**Activities**
a) In the forum thread on Cosequin DS and Synovi G3, which product does Jeff say Dr. Sherman has seen better results from?
b) From the forum thread on Cosequin DS and Synovi G3, extract the passage starting with "Dasuquin is also" and going on through "proprietary researched specifications.".
c) Write the next part of the forum thread on Cosequin DS and Synovi G3, picking up after its final line.

====== Page text ======

# difference btw cosequin DS and Synovi G3



## D Osborn (Jul 19, 2004)

I have ordered both-Dr. Sherman has Britain on the Synovi G3, but I used to have Whistler (11) on the Cosequin-
Is there value in giving both? Or do they cross over too much? 
Which should I give my young dogs?
Or does it matter?
Thanks!


----------



## jeff t. (Jul 24, 2003)

D Osborn said:


> I have ordered both-Dr. Sherman has Britain on the Synovi G3, but I used to have Whistler (11) on the Cosequin-
> Is there value in giving both? Or do they cross over too much?
> Which should I give my young dogs?
> Or does it matter?
> Thanks!


My understanding is that Dr. Sherman has seen better results from use of Synovi G3 than with Cosequin DS.

Jeff


----------



## Franco (Jun 27, 2003)

Not sure of the differences but I'm sure EdA or another Vet could tell you what they are.

I have my dogs on Cosequin and Ebodolac. When the Ebodolac is gone I'll switch over to Adaqaun. I like the results as they show no signs of pain and one has jammed two of the last three weeks which he couldn't do when he was hurting.


----------



## JusticeDog (Jul 3, 2003)

*Have any of you tried this? It's supposed to be the first FDA approved supplement for veterinary use.... I'm just wondering what your experience has been.... *


Dasuquin®









That’s right! We’ve gone back to the dogs, or to be more specific, the dogs’ joints! We’ve re-invented joint health support for dogs with Dasuquin®, now available ONLY at your veterinarian’s office.

Dasuquin goes above and beyond the traditional glucosamine/chondroitin sulfate products on the market. Dasuquin contains NMX 1000™ avocado/soybean unsaponifiables (ASU), formulated with FCHG49®* glucosamine and TRH122®* chondroitin sulfate. This sets Dasuquin apart from any other joint health supplement for dogs. And all in a tasty, easy to administer chewable tablet!

Dasuquin is also available in a formula with MSM (methylsulfonylmethane). Your veterinarian can advise you on which formula is best for your dog. 

Dasuquin is available only from your veterinarian. Contact us for more information.

If you are a veterinarian, we invite you to sign up for our vet portal to have access to more detailed information. Please <A href="http://www.nutramaxlabs.com/login/index.asp?sec=human">click here.
*Dasuquin® contains FCHG49® Glucosamine Hydrochloride, TRH122® Low Molecular Weight Sodium Chondroitin Sulfate, and NMX1000™ Avocado/Soybean Unsaponifiables, Nutramax Laboratories® veterinary-exclusive proprietary researched specifications. 

US Patent Number 6,797,289 and 5,587,363


----------



## lablover (Dec 17, 2003)

====== Data records ======

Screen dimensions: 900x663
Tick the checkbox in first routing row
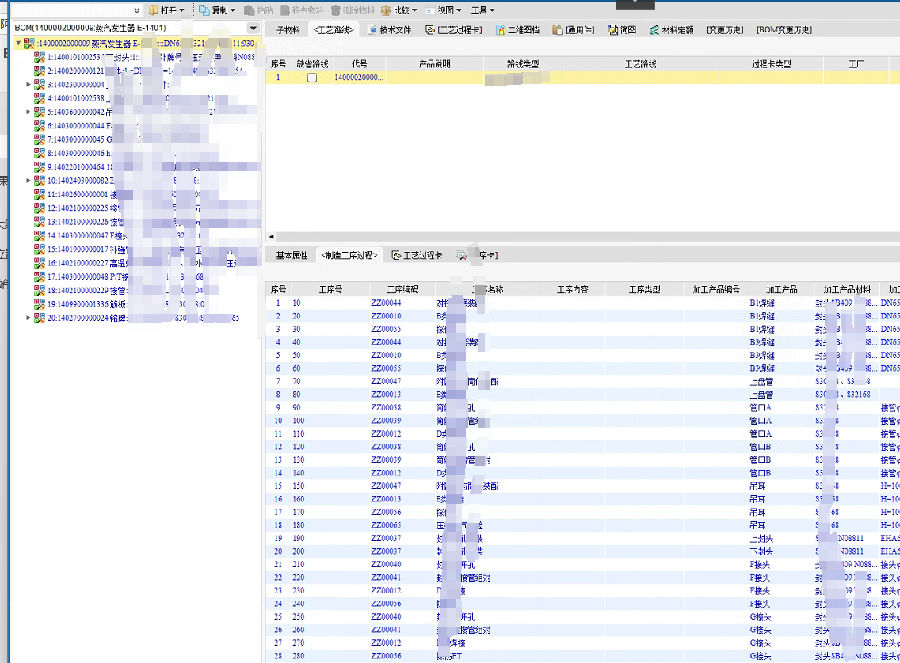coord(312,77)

======
====== Data records ======

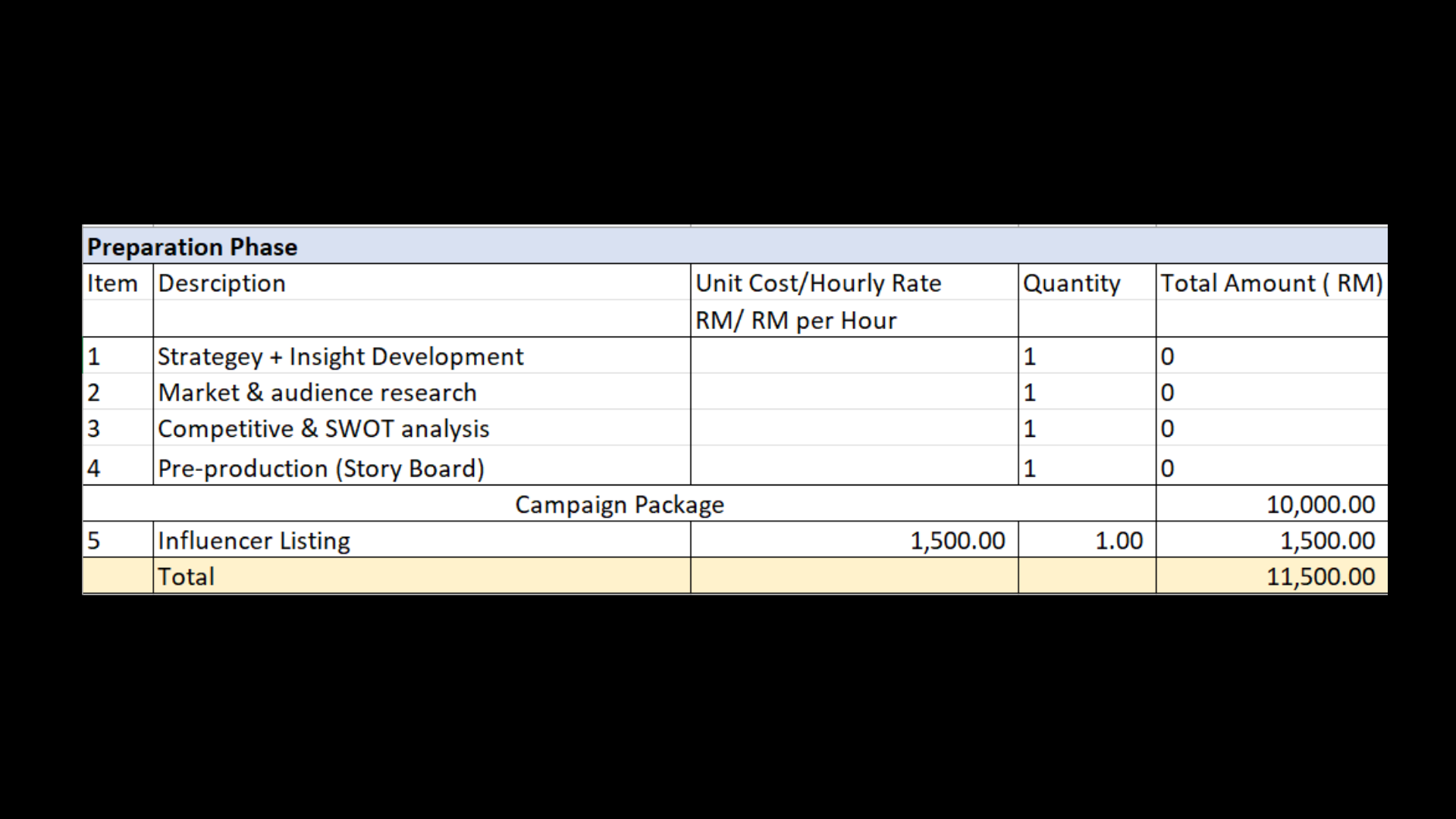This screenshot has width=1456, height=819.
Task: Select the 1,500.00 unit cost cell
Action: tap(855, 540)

======
====== Data records ======

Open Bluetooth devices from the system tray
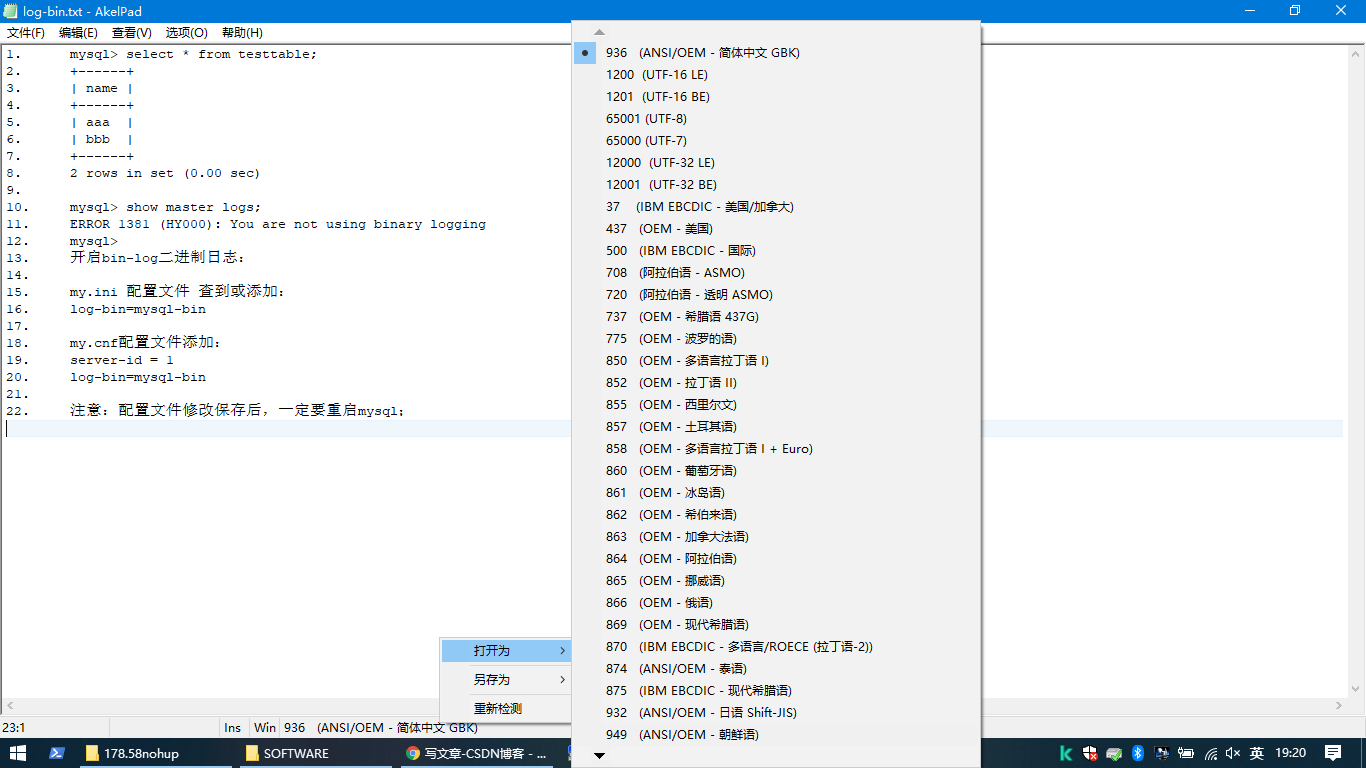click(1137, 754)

======

**Numbered answers**
a) Synovi G3

b)
Dasuquin is also available in a formula with MSM (methylsulfonylmethane). Your veterinarian can advise you on which formula is best for your dog. 

Dasuquin is available only from your veterinarian. Contact us for more information.

If you are a veterinarian, we invite you to sign up for our vet portal to have access to more detailed information. Please <A href="http://www.nutramaxlabs.com/login/index.asp?sec=human">click here.
*Dasuquin® contains FCHG49® Glucosamine Hydrochloride, TRH122® Low Molecular Weight Sodium Chondroitin Sulfate, and NMX1000™ Avocado/Soybean Unsaponifiables, Nutramax Laboratories® veterinary-exclusive proprietary researched specifications.

c)
Dr Sherman TOLD me to keep Dooey on Synovi G3 after his rehab for the torn ACL. I saw no reason to question that advice. Dooey is doing just fine and running like a deer!
I also give him additional Glucosamine 1500mg & Chondroitin 1200mg once a day, with Dr Shermans OK.

I would suggest you follow his advice. Nothing but success here!


----------



## Gene (May 6, 2004)

Booty- is the adequan you are switching to the injections. My vet has suggested that I start giving my old gal an injection twice a week and I think the product is adequan.
She has been on Synovi G 3 for a couple years and it seems to have worked good until recently. I just don't think it is enough any longer.

Anyone have experience with this product?

Gene


----------



## Franco (Jun 27, 2003)

Gene said:


> Booty- is the adequan you are switching to the injections.
> 
> Gene


Yes, it was recommended by a very well known Vet that has been competing Labs for many decades. He was also the one that did the surgery on my dog and also suggested the Cosequin. I'll have to ask him about Dasuguin and Adequan and if he thinks it would be good for my 17 month old that is severly dysplasic in one hip.


----------



## D Osborn (Jul 19, 2004)

Well, this is as clear as mud.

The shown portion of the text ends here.